For the Slovak government, too, there was more at stake in the Štúrovo referendum than the poll's four questions might have implied. Having twice marred an identical but nation-wide referendum that had been called by former Slovak President Michal Kováč, Prime Minister Vladimír Mečiar would not be defied by the átúrovo City Council. Holding a referendum on national issues was beyond the competence of municipal bodies, he told the nation on his regular STV program 'What next, Mr. Prime Minister?', broadcast three days before the plebiscite.
"Don't do it, don't rush into conflict with state power, because we know how to enforce the law," he warned Štúrovo citizens. The day previous, the government daily Slovenská Republika had called on the government use force, if necessary, to prevent the staging of the referendum (see transcript on page 15). And on April 17, Nový Zámky district court official Marián Hatala chipped in with a court decision forbidding átúrovo City Council from going ahead with the poll.
Mečiar hammered the final nail home the same evening on Slovak Radio (Sro), telling the rebel city that "if you don't respect the appeal of the Prime Minister and temporary President, who is the only one who can call a referendum, then you shouldn't be surprised at what happens."
Nitra district police spokesman Peter Šuník reported on the day of the poll that no disturbances connected to the vote had occured, and that "if that Slovenská Republika article had not run, [no one would have doubted that] the referendum would have gone ahead totally peacefully and without problems of any kind."
But despite Sunday's calm, the government's campaign to keep citizens away affected the turnout. Preliminary figures released by Oravec's office indicated that only 47.8 percent of eligible Štúrovo voters (4,933 people) had participated in the referendum, and that 89.4 percent had been in favor of NATO membership and 97.2 percent approving of direct Presidential elections.
"People are afraid here, yes," said Oravec. "In the Slovak Republic, people know that even if they are in the right, that isn't necessarily going to protect them. People have perhaps too much groundless respect for power. They say to themselves, 'OK, I might be doing the right thing, but what if something happens?' And that 'something' occurs too often in this country, unfortunately."
Fear of reprisals, Oravec continued, had not been limited to átúrovo citizens. "We got a lot of telephone calls of support from around the country, but people were afraid to say who they were," he reported. "You could hear some of them crying on the phone, and they were saying hold on, and fight for us also, don't be afraid, what you are doing is beautiful. You are taking risks for us also.

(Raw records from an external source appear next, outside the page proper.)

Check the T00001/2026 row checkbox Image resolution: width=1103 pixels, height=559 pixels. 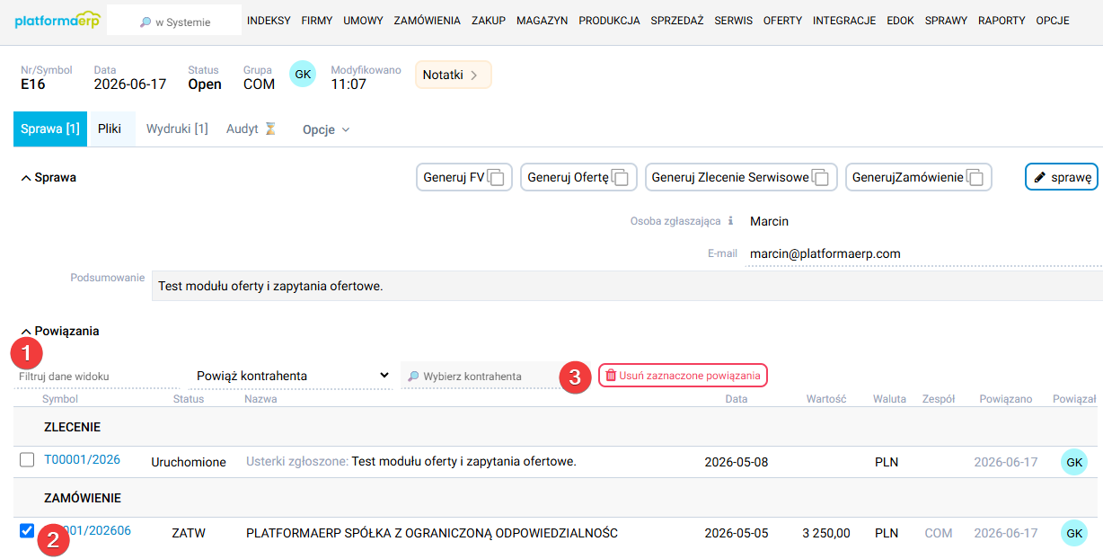pyautogui.click(x=27, y=460)
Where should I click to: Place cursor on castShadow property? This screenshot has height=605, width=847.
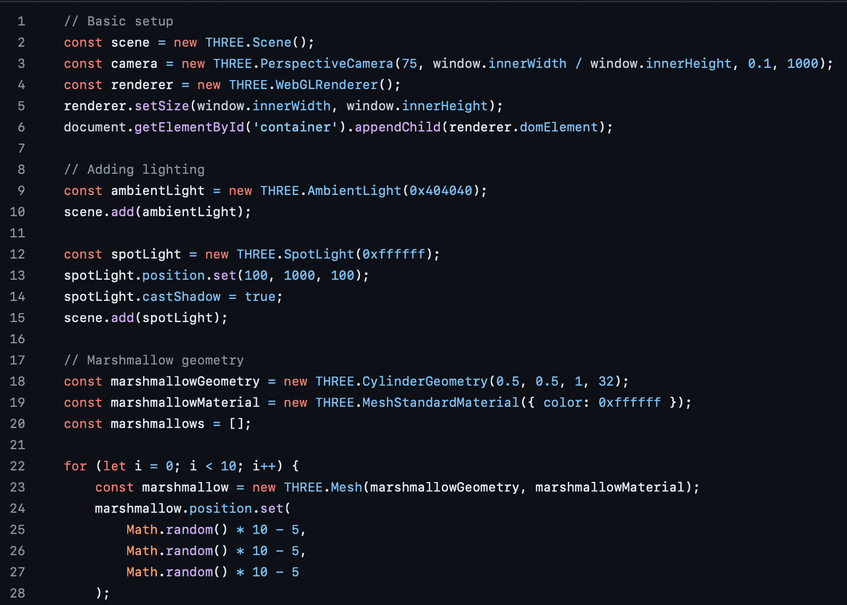181,297
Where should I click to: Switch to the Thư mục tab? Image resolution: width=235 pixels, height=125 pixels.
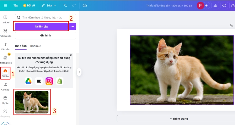35,46
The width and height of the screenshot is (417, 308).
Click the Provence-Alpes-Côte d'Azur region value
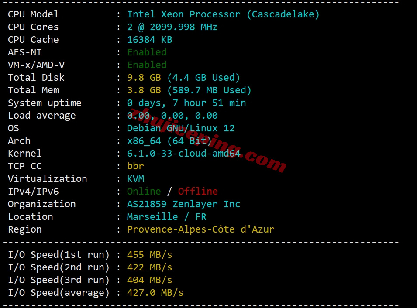tap(200, 229)
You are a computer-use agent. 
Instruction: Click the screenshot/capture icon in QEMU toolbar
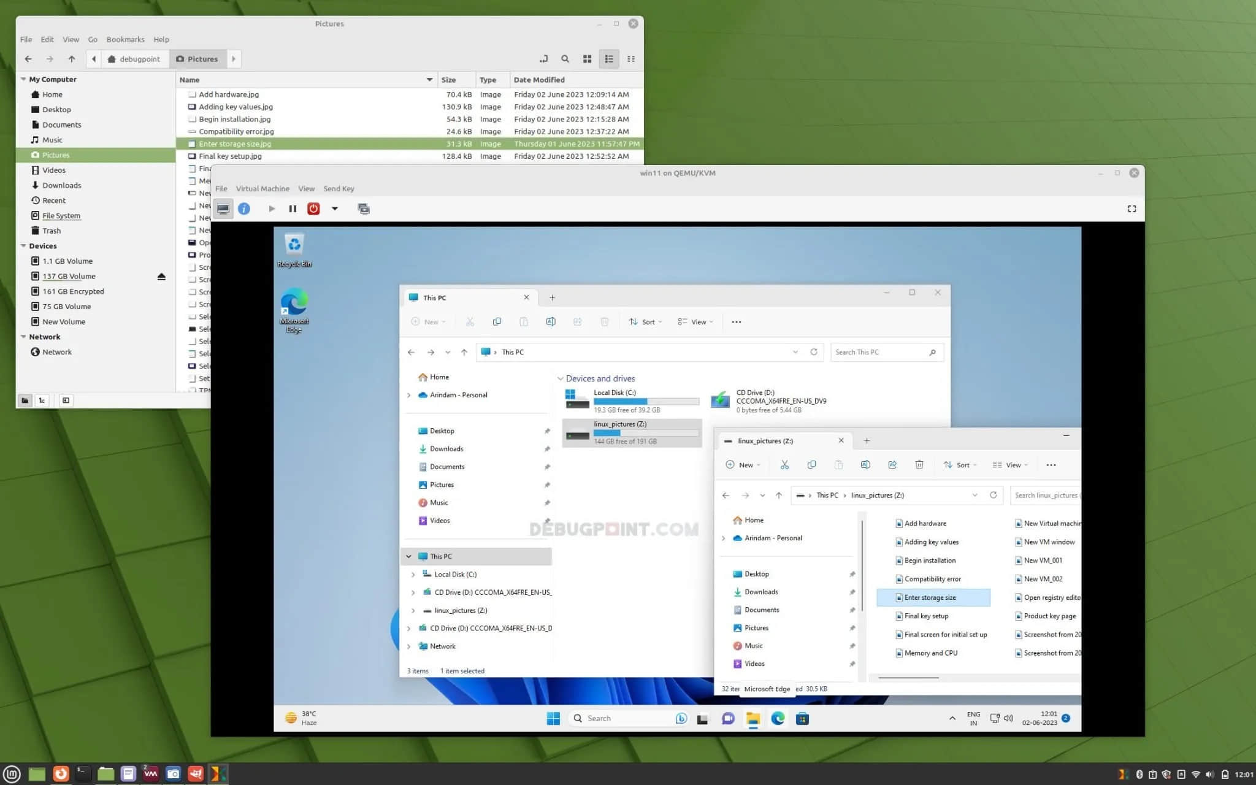tap(362, 208)
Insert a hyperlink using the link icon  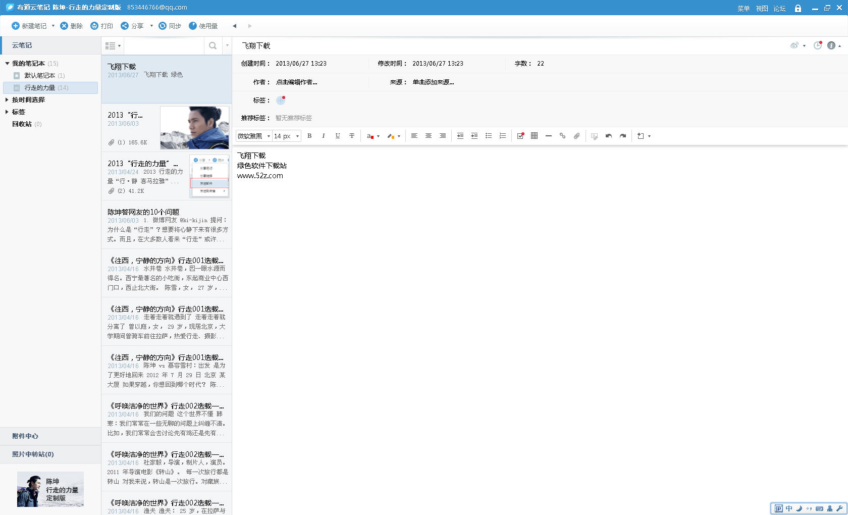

Those telephone calls came in some of the worst moments, with the Slovenská Republika article and so on."
Adam Belák, Chairman of the Central Referendum Committee, reported that after Mečiar's television appearance, "most of the people resigned who should have been on the various committees, and who happened to be employees of state bodies." Volunteers, he added, had quickly filled the empty places.
But other Štúrovo officials reported that the now-infamous article had actually produced a backlash among voters and the Slovak media, not only by its heavy-handed appeal for state intervention, but because of inflammatory claims that the átúrovo vote was a part of a campaign by Hungarian nationalists for autonomy in south Slovakia.
"If not for that article, no one would have known about the referendum - neither the world, nor Slovakia, nor even half of Štúrovo," said a referendum committee member from polling station #1, who wished to remain anonymous. "Yes, it frightened some people, but many others said they would vote just to spite the government."
Oravec said that the article had played a vital role in attracting international media attention to the vote, and in ensuring that the peace would be kept. "I was very satisfied with the media, especially with their quick and sensible reaction to that stupid and provocative article. Maybe they stopped the growth of the nationalistic undertones which [Republika] wanted to create." Oravec said that the ferocity of the anti-referendum campaign had come as "a terrible surprise," but that it had also been responsible for bringing human rights groups and news teams to Štúrovo from as far away as Frankfurt, England and Japan.
On the day, many voters said they had taken part in the referendum simply because they had the right to do so. "The Constitution gives me the right to do this," said one man who refused to give his name. "Last year I wasn't allowed to express my opinion."